Not interested in Whitman’s poetry, Murray, an economist by trade, began to research Whitman’s life and is an expert on the subject, publishing “Pete the Great: A Biography of Peter Doyle” in 1994. In the ’80s, he learned that his friend Morgan McDonald also loved the “great gray poet” and the pair came up with a walking tour of D.C. that highlights the places where Whitman lived and worked in the city.

“When we were advertising the tour … we couldn’t say, ‘Martin and Morgan present’ so we came up with the Washington Friends of Walt Whitman,” jokes Murray, who has been president of the group since its inception in 1987.

After slowly growing over nearly two decades, the Washington Friends of Walt Whitman, which Murray describes as a mostly informal group, is about to undertake its most ambitious project to date: a two month-long celebration of the 150th anniversary of Whitman’s masterpiece “Leaves of Grass.”

From March 26th (the date of Whitman’s death in 1892) through May 31 (the date of Whitman’s birth in 1819) the city is scheduled to host “D.C. Celebrates Whitman: 150 Years of Leaves of Grass,” which includes poetry readings, walking tours and even a meditation session in conjunction with the celebration.

Murray called on Kim Roberts, a fellow Friend of Whitman and the editor of the online literary journal Beltway, to chair the festival.

First, Roberts published a Whitman edition of Beltway where poets in the region submitted poems directly addressing or influenced by Whitman. Many of the poets will be reading at different events throughout the festival.

Roberts, an arts administrator, enlisted help from friends around town and, as word of the events spread, different organizations approached Roberts about being included in the festivities.

Now, the celebration not only includes the Friends, but also the Folger Shakespeare Library, the Library of Congress, the Rainbow History Project, the Arts Club of Washington, George Washington University and Catholic University.

Many of the programs focus on Whitman’s presence in the District.

“I wish that more people associated Whitman with Washington,” Roberts says. “Most people associate him with New York and New Jersey. He considered the 10 years he was in D.C. the most important time of his life. The fact that so many people don’t realize that he spent so long and such an important time here is a shame. We need to do more to claim him as one of our own.”

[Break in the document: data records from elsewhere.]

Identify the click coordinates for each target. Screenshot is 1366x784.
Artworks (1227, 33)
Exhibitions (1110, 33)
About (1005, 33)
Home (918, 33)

BORN ON A farm on Long Island, N.Y., Whitman moved with his family to Brooklyn when he was a small boy. After dropping out of school at 11, he continued to educate himself and became a printer’s apprentice. After working as a printer in Brooklyn, Whitman worked as a schoolteacher on Long Island.

After he grew tired of teaching, Whitman spent the ’30s and ’40s writing and editing at different newspapers in Long Island, Brooklyn and Manhattan. In 1855, he published the first edition of Leaves of Grass, which he would continue to revise, adapt and augment in various editions throughout his life, before the final edition was published in 1892.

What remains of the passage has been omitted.